With many fundraising organizations focusing on a narrow group of cancers, its easy for some of us with other types of cancer to think – why doesn’t bladder cancer or thyroid cancer or ovarian cancer have a month? (They do have months – they just aren’t well known). What about funding research for those cancers? It is without a doubt a huge frustration and sadness to those of us that have had other types of cancer.
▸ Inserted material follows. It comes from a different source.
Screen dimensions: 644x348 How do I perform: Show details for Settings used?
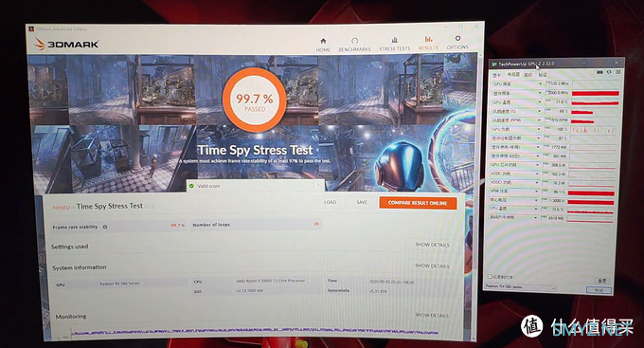coord(432,245)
From thyroid cancer patients being told they are “lucky” (don’t get me started there) to liver cancer being overlooked in October (October is also liver cancer awareness month), it can be disheartening to feel so left out.
Speaking of cancer ribbons and awareness months, check out this amazing graphic from Choose Hope who is doing some amazing things to support all types of cancer. Paula and her team have also donated close to $1-Million dollars to cancer research. Also, take a look at Cancer Ribbons – The Complete Guide, for a great listing of these ribbons.
Our individual impact
What I will tell you my dear friends, is that advances made in one field of cancer research can help researchers in other areas. Discoveries made in hormone receptor positive breast cancer have helped scientists look at treatments for other hormone sensitive cancers. Some of the first efforts in immunotherapy to treat bladder cancer have opened doors to immunotherapy uses in a multitude of different types of cancers.
Every time a person is diagnosed, with any type of cancer, doctors and researchers have the opportunity to learn. When I was diagnosed with thyroid cancer, I was the first pregnant thyroid cancer patient that my endocrinologist had seen. He was freaked out – no doubt – but he learned. The next time he has a pregnant patient, he will know what to say, what not to say, and first-hand knowledge of how to treat her. Every time a loved one or even a stranger asks about our conditions, we have the ability to educate. Our impact on cancer research and treatment doesn’t have to make the news – but we all have an impact and should be proud of that.
As always, much love, abundant blessings, and many prayers to all of the cancer warriors and their families.